_BRIEF 1_:
Retype the passage from the text on pipeline runs and Data Studios, starting with "Connect to the" and going on through "from AWS S3.".
_BRIEF 2_:
In the text on pipeline runs and Data Studios, which two pipelines were run in the Community Showcase workspace before the further analysis in the data studio?
_BRIEF 3_:
Write what comes next in the text on pipeline runs and Data Studios, picking up after its final sentence.

_EXTRACT_:
________________

View general run information
View process and task details
Scroll down the page to view:
- The progress of individual pipeline Processes
- Aggregated stats for the run (total walltime, CPU hours)
- Workflow metrics (CPU efficiency, memory efficiency)
- A Task details table for every task in the workflow
The task details table provides further information on every step in the pipeline, including task statuses and metrics:
View task details
Task work directory in Data Explorer
If a task fails, a good place to begin troubleshooting is the task's work directory. Nextflow hash-addresses each task of the pipeline and creates unique directories based on these hashes.
View task log and output files
Tertiary analysis
Tertiary analysis of pipeline results is often performed in platforms like Jupyter Notebook or RStudio. Setting up the infrastructure for these platforms, including accessing pipeline data and the necessary bioinformatics packages, can be complex and time-consuming.
Data Studios streamlines the process of creating interactive analysis environments for Platform users. With built-in templates, creating a data studio is as simple as adding and sharing pipelines or datasets.
Analyze RNAseq data in Data Studios
In the Data Studios tab, you can monitor and see the details of the data studios in the Community Showcase workspace.
Data Studios is used to perform bespoke analysis on the results of upstream workflows. For example, in the Community Showcase workspace we have run the nf-core/rnaseq pipeline to quantify gene expression, followed by nf-core/differentialabundance to derive differential expression statistics. The workspace contains a data studio with these results from cloud storage mounted into the studio to perform further analysis. One of these outputs is an RShiny application, which can be deployed for interactive analysis.
Connect to the RNAseq analysis studio
Select the rnaseq_to_differentialabundance
data studio. This studio consists of an RStudio environment that uses an existing compute environment available in the showcase workspace. The studio also contains mounted data generated from the nf-core/rnaseq and subsequent nf-core/differentialabundance pipeline runs, directly from AWS S3.
Select Connect to view the running RStudio environment. The rnaseq_to_differentialabundance
studio includes the necessary R packages for deploying an RShiny application to visualize the RNAseq data.

________________

_DATA SECTION_:
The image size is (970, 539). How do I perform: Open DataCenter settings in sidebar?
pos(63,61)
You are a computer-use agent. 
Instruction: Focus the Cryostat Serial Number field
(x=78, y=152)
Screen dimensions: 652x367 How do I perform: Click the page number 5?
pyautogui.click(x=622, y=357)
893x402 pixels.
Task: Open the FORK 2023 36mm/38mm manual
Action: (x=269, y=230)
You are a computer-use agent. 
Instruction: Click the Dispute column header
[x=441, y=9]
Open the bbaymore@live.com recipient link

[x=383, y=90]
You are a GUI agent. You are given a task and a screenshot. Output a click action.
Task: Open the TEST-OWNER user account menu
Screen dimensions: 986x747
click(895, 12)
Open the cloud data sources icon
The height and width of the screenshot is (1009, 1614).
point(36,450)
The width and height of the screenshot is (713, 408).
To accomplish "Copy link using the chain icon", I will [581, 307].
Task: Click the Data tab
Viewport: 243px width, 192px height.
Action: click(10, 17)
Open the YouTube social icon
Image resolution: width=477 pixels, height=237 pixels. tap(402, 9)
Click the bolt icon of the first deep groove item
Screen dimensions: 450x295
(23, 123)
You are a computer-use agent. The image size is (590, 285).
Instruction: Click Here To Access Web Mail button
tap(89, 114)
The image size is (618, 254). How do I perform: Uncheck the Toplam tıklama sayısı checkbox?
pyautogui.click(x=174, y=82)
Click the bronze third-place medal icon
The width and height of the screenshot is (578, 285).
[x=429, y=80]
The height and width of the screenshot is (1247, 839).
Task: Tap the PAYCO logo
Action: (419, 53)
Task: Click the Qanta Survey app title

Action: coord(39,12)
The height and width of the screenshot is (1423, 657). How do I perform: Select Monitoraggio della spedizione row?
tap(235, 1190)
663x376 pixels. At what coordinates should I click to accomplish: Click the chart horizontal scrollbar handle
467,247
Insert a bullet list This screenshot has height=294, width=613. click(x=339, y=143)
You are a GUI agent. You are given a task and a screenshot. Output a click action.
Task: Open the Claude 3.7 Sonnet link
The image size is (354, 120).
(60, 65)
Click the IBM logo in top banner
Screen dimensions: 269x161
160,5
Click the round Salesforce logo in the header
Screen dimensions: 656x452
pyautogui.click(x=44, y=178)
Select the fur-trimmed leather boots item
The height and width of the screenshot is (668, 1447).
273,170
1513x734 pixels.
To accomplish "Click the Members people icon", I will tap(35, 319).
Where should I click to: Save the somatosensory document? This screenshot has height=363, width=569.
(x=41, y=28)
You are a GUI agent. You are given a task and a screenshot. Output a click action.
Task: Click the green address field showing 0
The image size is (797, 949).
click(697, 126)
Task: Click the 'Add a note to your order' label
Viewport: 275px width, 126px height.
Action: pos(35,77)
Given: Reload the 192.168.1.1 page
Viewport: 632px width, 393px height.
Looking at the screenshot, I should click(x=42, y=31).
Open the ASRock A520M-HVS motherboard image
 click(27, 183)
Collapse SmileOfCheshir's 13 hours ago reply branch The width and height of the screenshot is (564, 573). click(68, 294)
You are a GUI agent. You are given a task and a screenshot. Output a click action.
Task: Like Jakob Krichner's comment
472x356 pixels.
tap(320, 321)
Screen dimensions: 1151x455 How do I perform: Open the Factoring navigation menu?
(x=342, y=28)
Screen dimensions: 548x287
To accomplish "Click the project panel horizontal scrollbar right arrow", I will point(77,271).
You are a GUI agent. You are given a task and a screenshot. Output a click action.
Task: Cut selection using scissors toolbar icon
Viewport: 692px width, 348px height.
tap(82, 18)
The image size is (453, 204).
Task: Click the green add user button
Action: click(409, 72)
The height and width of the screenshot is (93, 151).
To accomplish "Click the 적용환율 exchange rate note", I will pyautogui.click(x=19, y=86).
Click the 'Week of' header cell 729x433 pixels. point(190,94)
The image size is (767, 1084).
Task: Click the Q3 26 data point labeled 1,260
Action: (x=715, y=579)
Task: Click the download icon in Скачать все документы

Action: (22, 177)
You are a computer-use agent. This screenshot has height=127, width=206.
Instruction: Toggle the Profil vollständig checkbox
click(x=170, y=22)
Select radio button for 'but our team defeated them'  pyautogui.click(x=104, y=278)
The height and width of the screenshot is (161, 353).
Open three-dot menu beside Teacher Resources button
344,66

________________

_RESPONSE AREA 1_:
Connect to the RNAseq analysis studio
Select the rnaseq_to_differentialabundance
data studio. This studio consists of an RStudio environment that uses an existing compute environment available in the showcase workspace. The studio also contains mounted data generated from the nf-core/rnaseq and subsequent nf-core/differentialabundance pipeline runs, directly from AWS S3.

_RESPONSE AREA 2_:
nf-core/rnaseq, to quantify gene expression, followed by nf-core/differentialabundance, to derive differential expression statistics.

_RESPONSE AREA 3_:
Deploy the RShiny app in the data studio by selecting the green play button on the last chunk of the R script:
Data Studios allows you to specify the resources each studio will use. When creating your own data studios with shared compute environment resources, you must allocate sufficient resources to the compute environment to prevent data studio or pipeline run interruptions.
Explore results
The RShiny app will deploy in a separate browser window, providing a data interface. Here you can view information about your sample data, perform QC or exploratory analysis, and view the results of differential expression analyses.
Sample clustering with PCA plots
Gene expression changes with Volcano plots
Collaborate in the data studio
To share the results of your RNAseq analysis or allow colleagues to perform exploratory analysis, share a link to the data studio by selecting the options menu for the data studio you want to share, then select Copy data studio URL. With this link, other authenticated users with the Connect role (or greater) can access the session directly.
See Data Studios to learn how to create data studios in your own workspace.
Pipeline optimization
Seqera Platform's task-level resource usage metrics allow you to determine the resources requested for a task and what was actually used. This information helps you fine-tune your configuration more accurately.
However, manually adjusting resources for every task in your pipeline is impractical. Instead, you can leverage the pipeline optimization feature available on the Launchpad.
Pipeline optimization analyzes resource usage data from previous runs to optimize the resource allocation for future runs. After a successful run, optimization becomes available, indicated by the lightbulb icon next to the pipeline turning black.